Conventional approaches to securing applications have relied primarily on software to provide protection. However good the software implementation may be, an attacker that can gain privileged access would conceivably be able to circumvent software defenses. Hardware technologies introduced into modern processors by Intel® (SGX) and AMD (SEV) can provide a significantly better security and privacy model. They essentially enables to run applications in a Secure Enclave — an environment that is isolated from the hypervisor and the host OS. It can help protect the confidentiality of sensitive data, and significantly raise the bar against attackers that exploit privilege escalation to obtain full control of the host.
Deploying application on bare-metal clouds requires you to take care of security from the hardware level up, including hardening and patching the operating system, managing access permissions, etc. Luckily, some providers like Packet give access to instances that support the Intel® SGX or AMD SEV technologies. Those can be used to secure your sensitive applications to the extent that even an attacker that gains root access to the bare-metal instance would not be able to access your data, or tamper with the produced output. Moreover, even the cloud provider itself would not be able to peek into it despite physical access to the hardware, and root access to the host OS.
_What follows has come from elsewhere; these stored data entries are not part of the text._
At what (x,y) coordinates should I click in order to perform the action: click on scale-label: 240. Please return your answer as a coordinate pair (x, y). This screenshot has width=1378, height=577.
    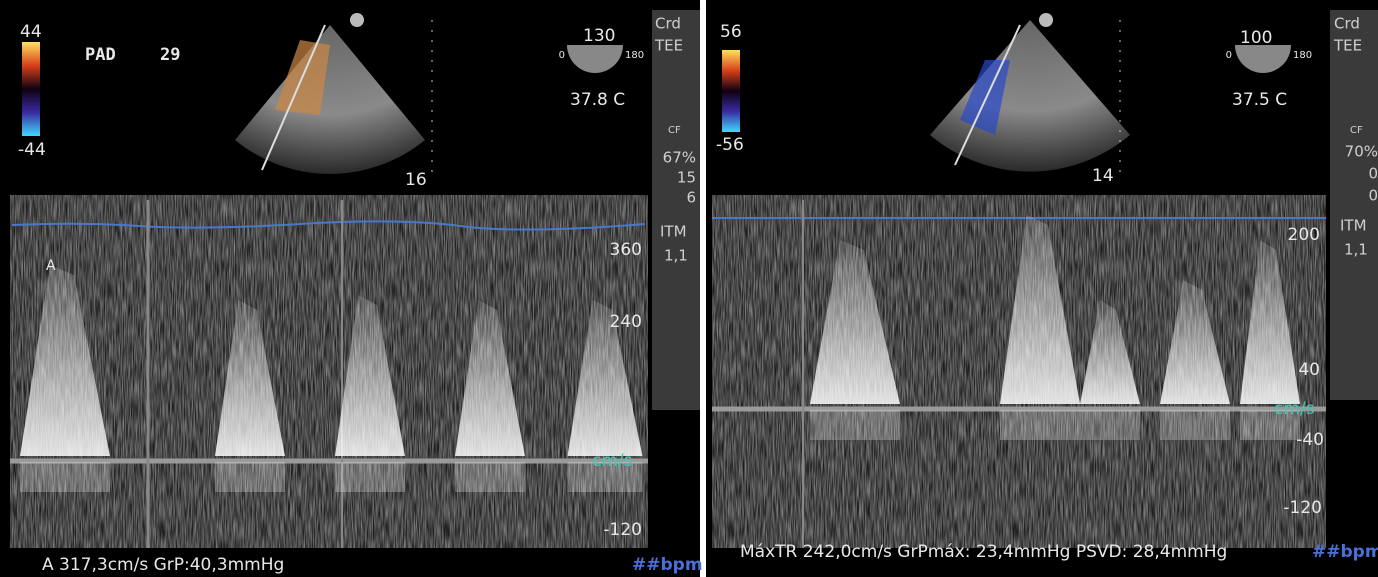
    Looking at the image, I should click on (626, 322).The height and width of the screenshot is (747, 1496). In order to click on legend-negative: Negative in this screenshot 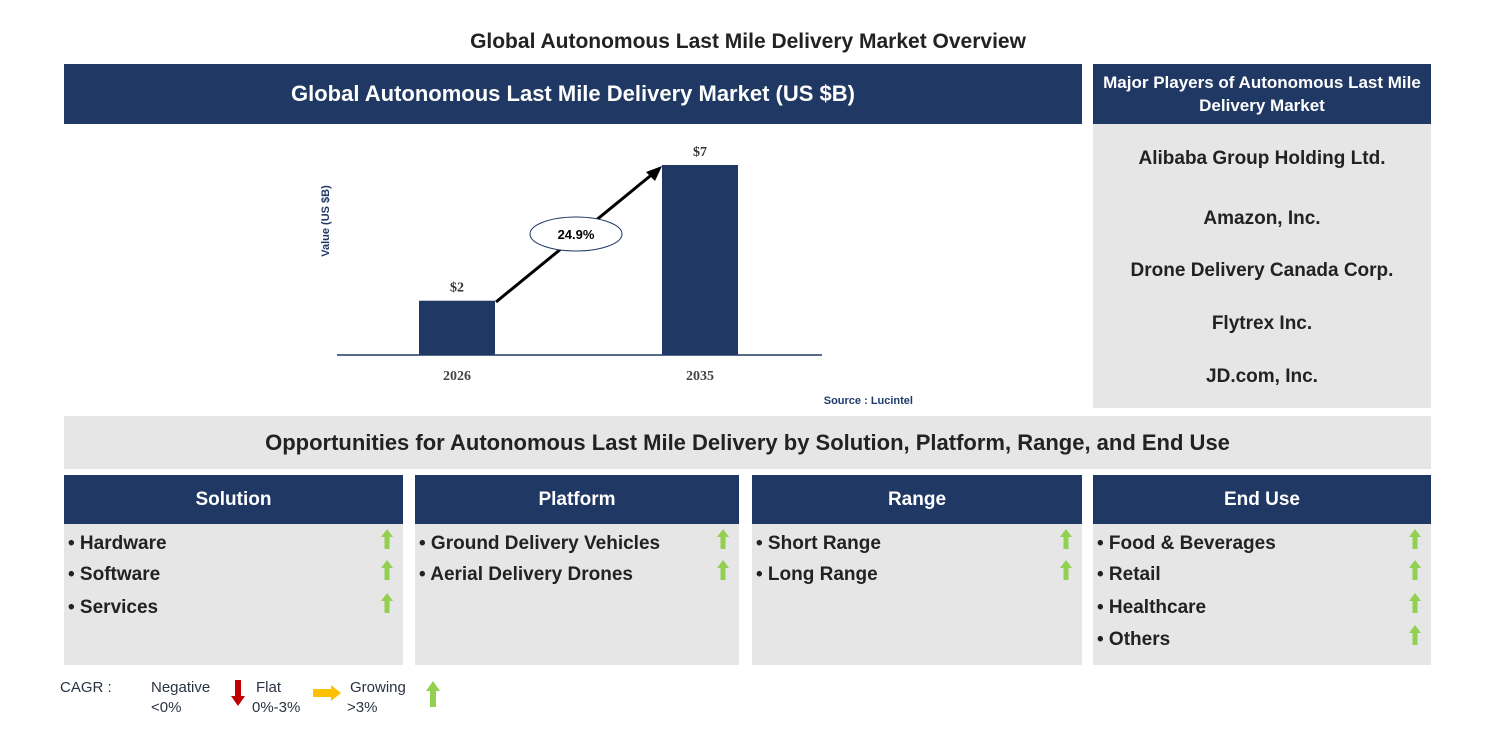, I will do `click(181, 688)`. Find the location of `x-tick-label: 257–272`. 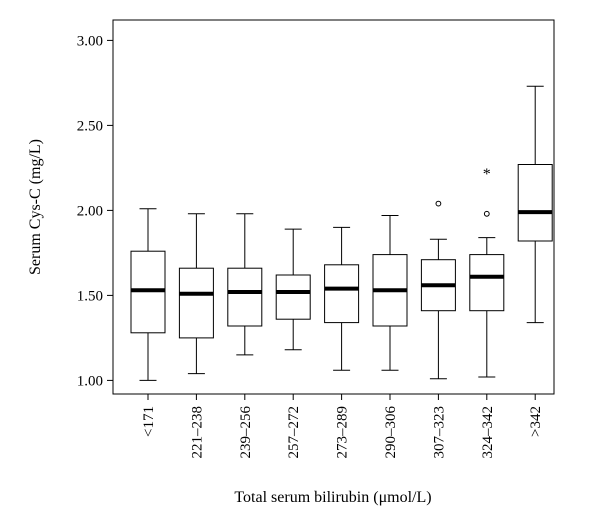

x-tick-label: 257–272 is located at coordinates (294, 432).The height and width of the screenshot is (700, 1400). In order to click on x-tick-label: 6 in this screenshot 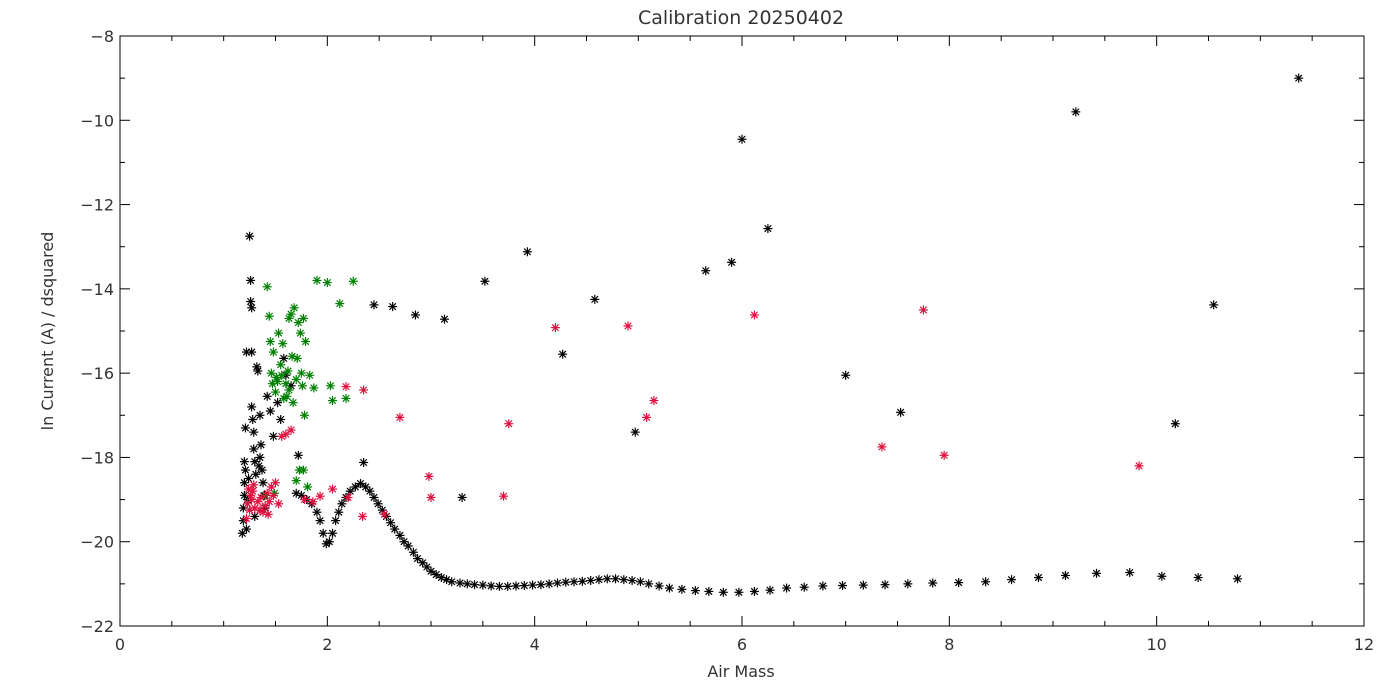, I will do `click(742, 644)`.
Packet offers access to Xeon E3 processors supporting Intel® Software Guard Extensions (SGX) through c1.small.x86 instances. Here is documentation on how to deploy c1.small.x86 instances using a Packet account. Xeon E3 processors can power intensive workloads, and the security features can help ensure that data is protected, giving users the benefits of bare-metal with high-levels of confidentiality and privacy.
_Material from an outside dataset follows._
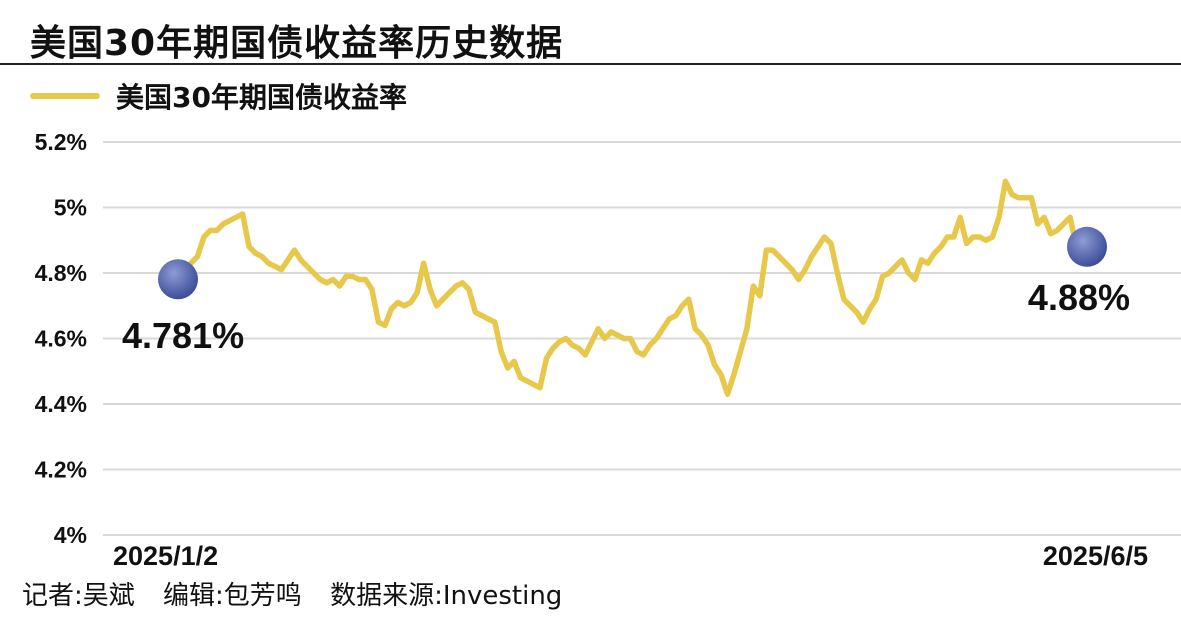 The width and height of the screenshot is (1181, 627). Describe the element at coordinates (1096, 556) in the screenshot. I see `x-tick-label: 2025/6/5` at that location.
One type of applications that requires particular attention is key-management applications. Key-management (sometimes also called secrets-management) solutions store, manage and provide access to secret parameters such as cryptographic keys, credentials, authentication tokens, etc. Development teams need to share data, configurations, and access keys across teams to cooperate on application development and testing. Automated build servers need access to source code control, API gateways, and user roles to accomplish their tasks. Servers need access to encrypted disks, applications need to access databases, and containers must be provisioned with privileges as they start up. Automated services cannot wait around for an administrator to type in passwords or provide credentials. Secrets management platforms address these requirements.
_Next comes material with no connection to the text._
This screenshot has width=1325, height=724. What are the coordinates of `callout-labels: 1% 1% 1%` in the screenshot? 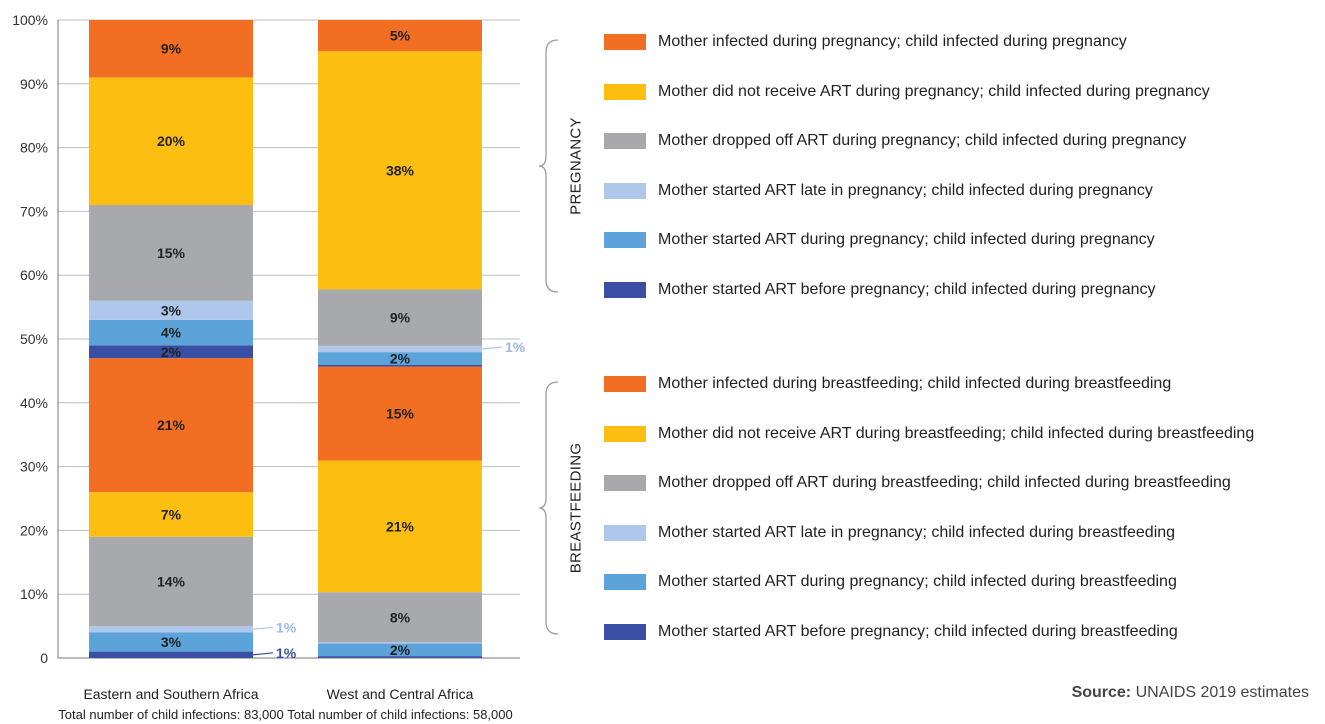 It's located at (389, 500).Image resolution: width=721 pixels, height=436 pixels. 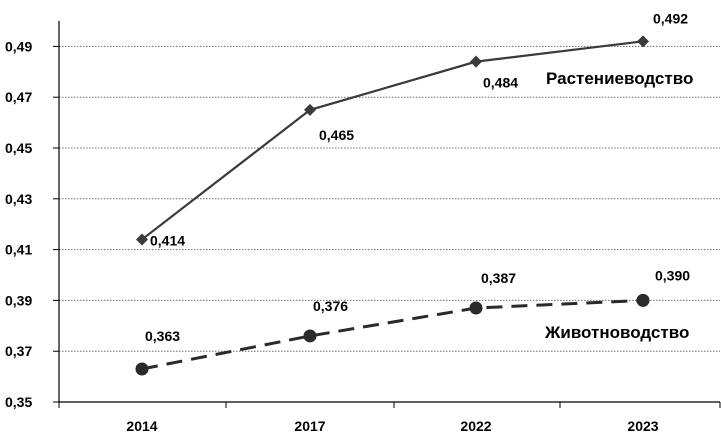 I want to click on y-tick-label: 0,45, so click(x=18, y=148).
Some popular secrets management solutions include Hashicorp Vault, CyberArk Conjure, etcd and Square Keywhiz. These solutions are mostly open-source, with Hashicorp offering an enterprise version for Vault with features like HSM integration and more.
While the data used by secrets management platforms is typically secured at-rest and in-transit, secret information is in the clear and unprotected at runtime. Malicious actors can compromise secrets while the data is in use. For example, hackers or malicious insiders can parse data-in-use to obtain the encryption keys for data-at-rest or certificates for intercepting data-in-transit. To better understand the security model of Vault, and what is outside of it, refer to the Security Model in Vault's documentation , or to the following webinar on runtime protection for secrets management.
You can use secure enclaves to protect your keys and secrets on bare-metal instances using the Anjuna Runtime — a solution that enables seamless execution of applications inside enclaves, without the need to modify the application. As part of our Technology Partnership with Hashicorp, Anjuna provides a runtime-security solution for Vault, securing its master-key, unseal tokens and data in memory.